RECORD EXTRACTS:
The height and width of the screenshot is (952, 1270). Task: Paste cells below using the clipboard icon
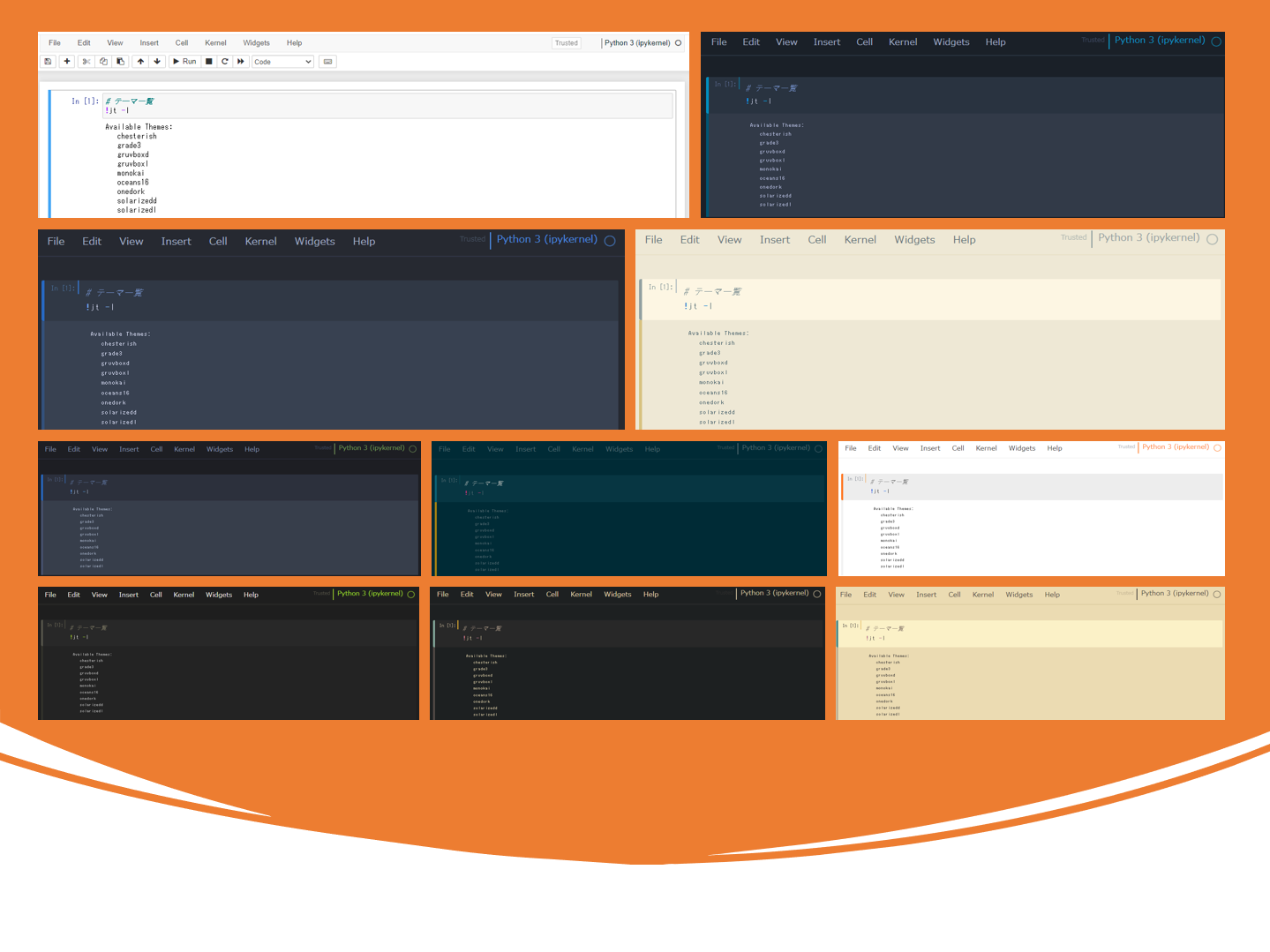click(x=121, y=62)
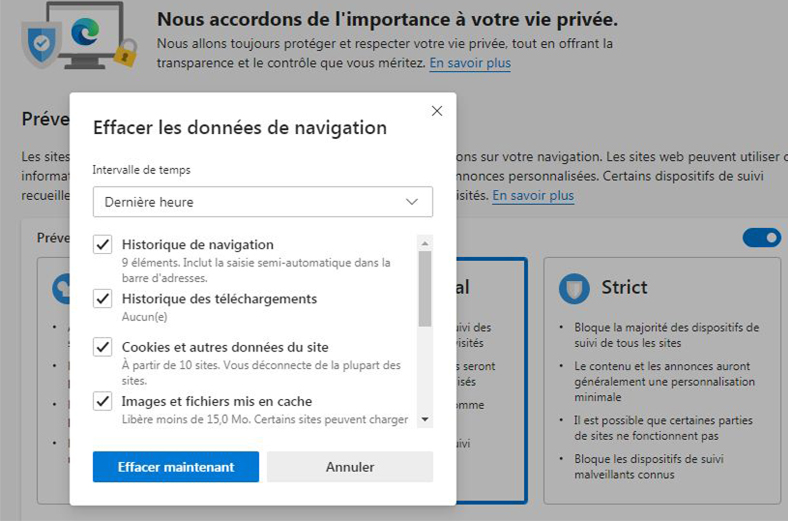Select the Strict prevention level card
Viewport: 788px width, 521px height.
tap(662, 381)
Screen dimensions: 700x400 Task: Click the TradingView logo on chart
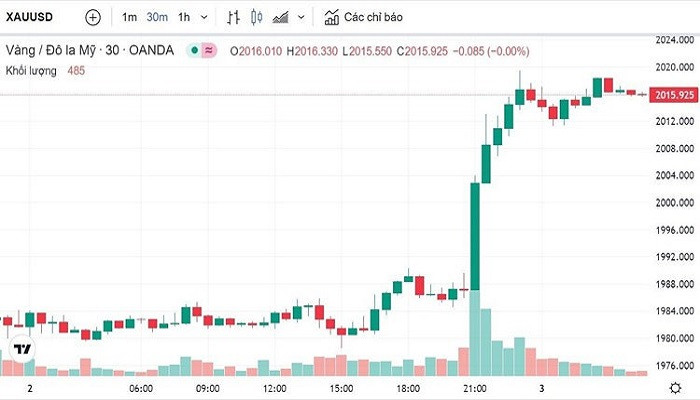[20, 350]
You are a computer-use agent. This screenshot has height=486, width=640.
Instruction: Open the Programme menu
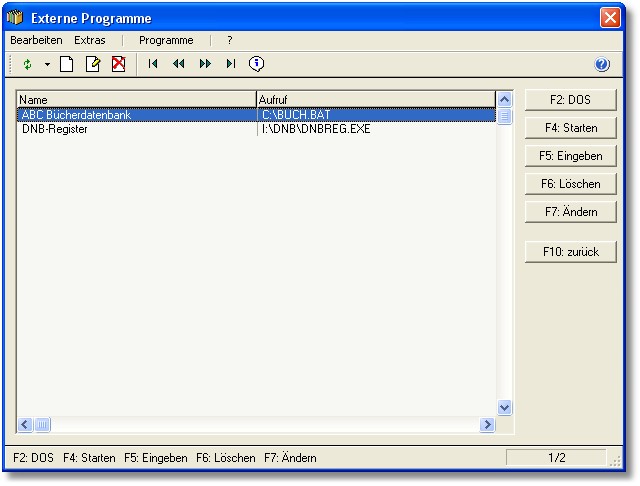[166, 40]
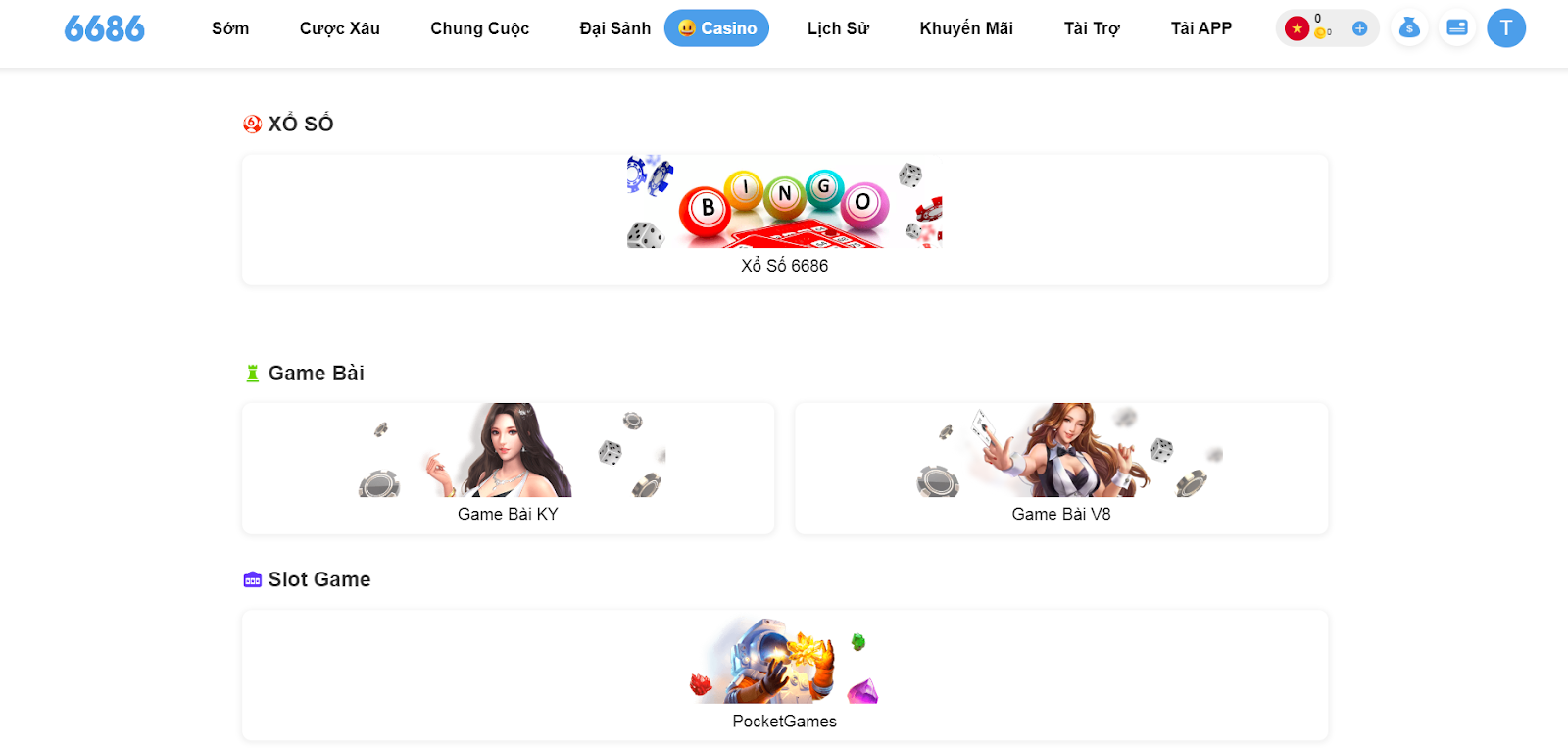Click the lottery ball icon beside XỔ SỐ
1568x748 pixels.
[252, 124]
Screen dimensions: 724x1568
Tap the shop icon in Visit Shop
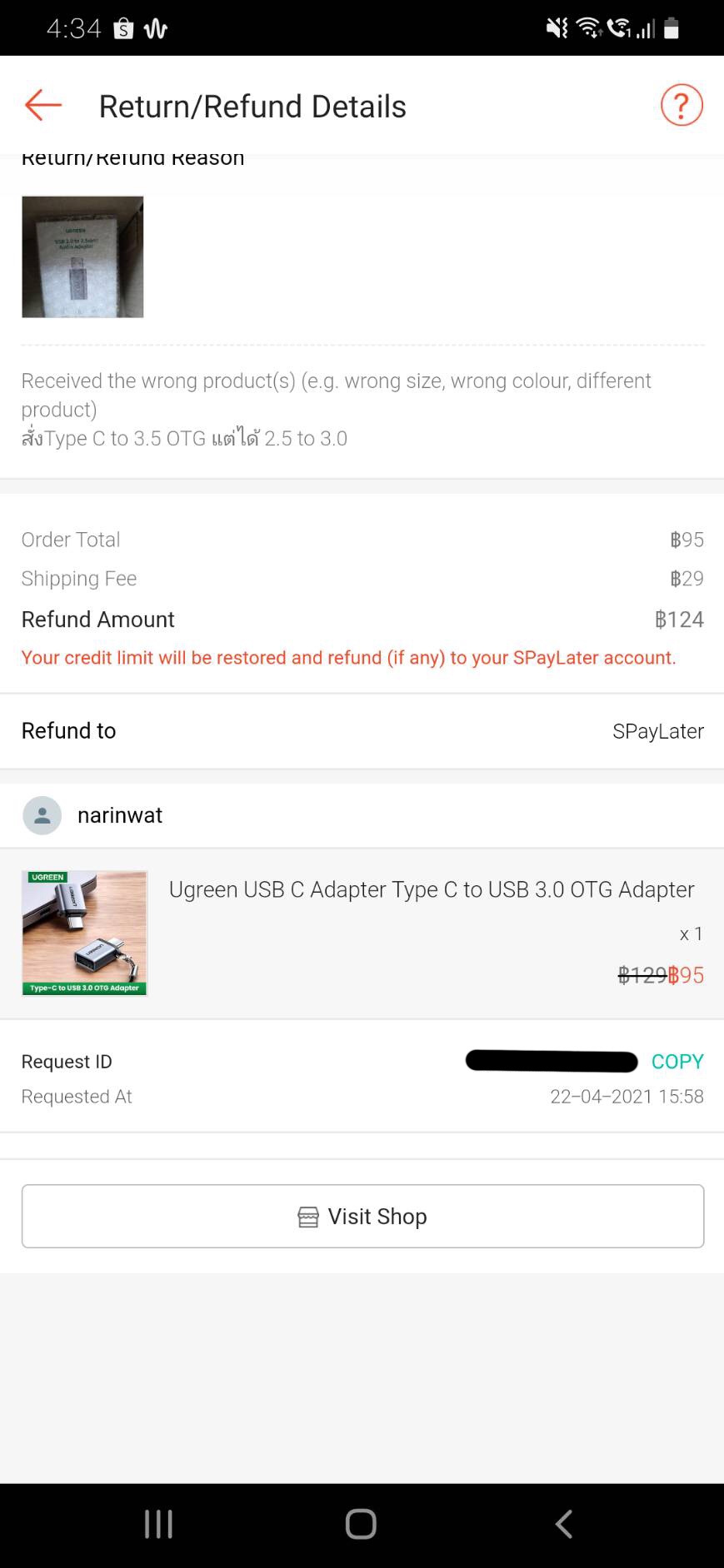pyautogui.click(x=308, y=1217)
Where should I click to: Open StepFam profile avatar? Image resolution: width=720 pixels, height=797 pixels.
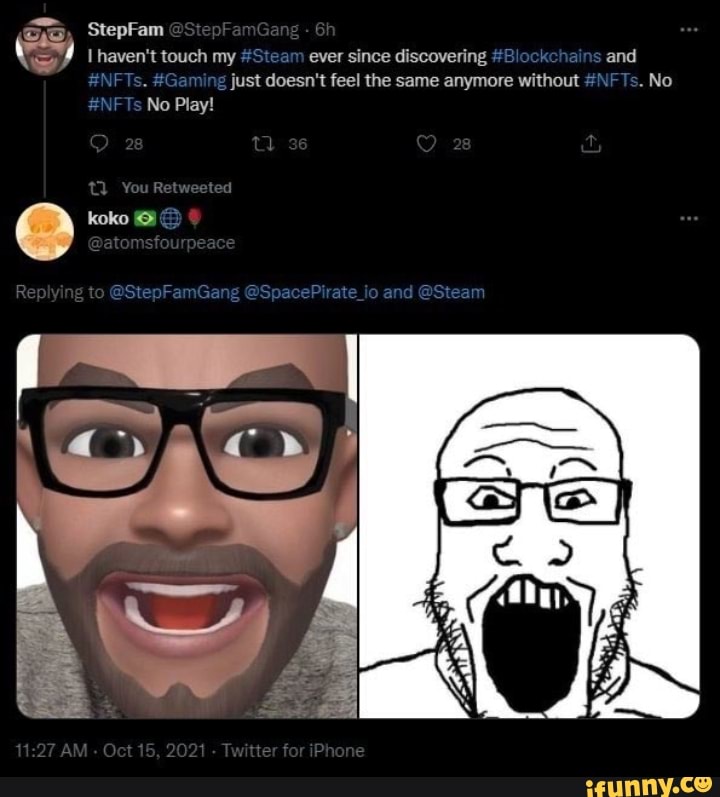[x=45, y=42]
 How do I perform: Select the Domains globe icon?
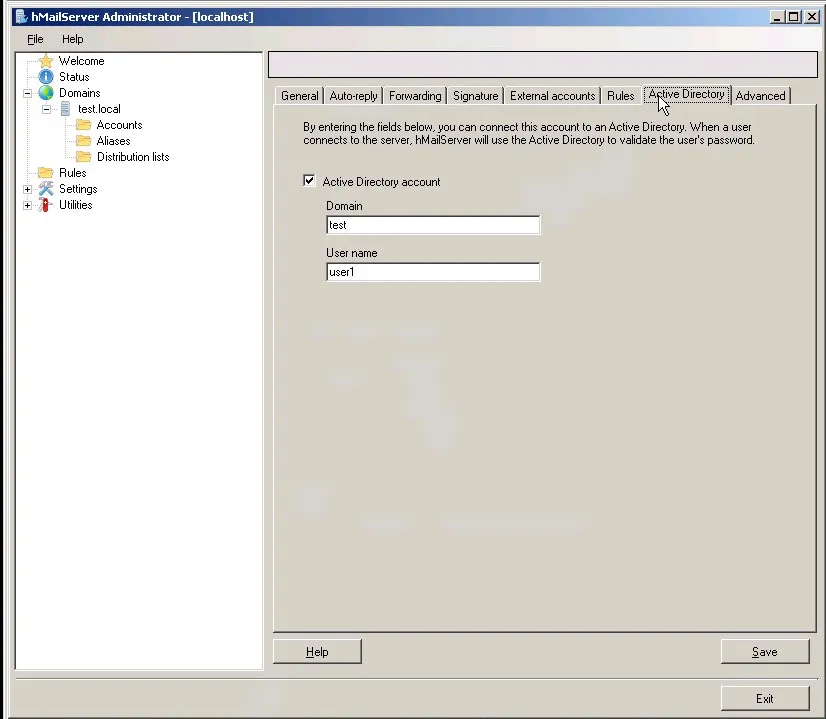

HOW TO COMPLETE THIS TASK: Leaving every picture out, return the lines from the one containing "Screen dimensions: 724x1568" through the last line of the records exactly.

TASK RESPONSE:
Screen dimensions: 724x1568
Tap the shop icon in Visit Shop
pyautogui.click(x=308, y=1217)
Where should I click to: Open StepFam profile avatar? Image resolution: width=720 pixels, height=797 pixels.
[x=45, y=42]
 How do I perform: Select the Domains globe icon?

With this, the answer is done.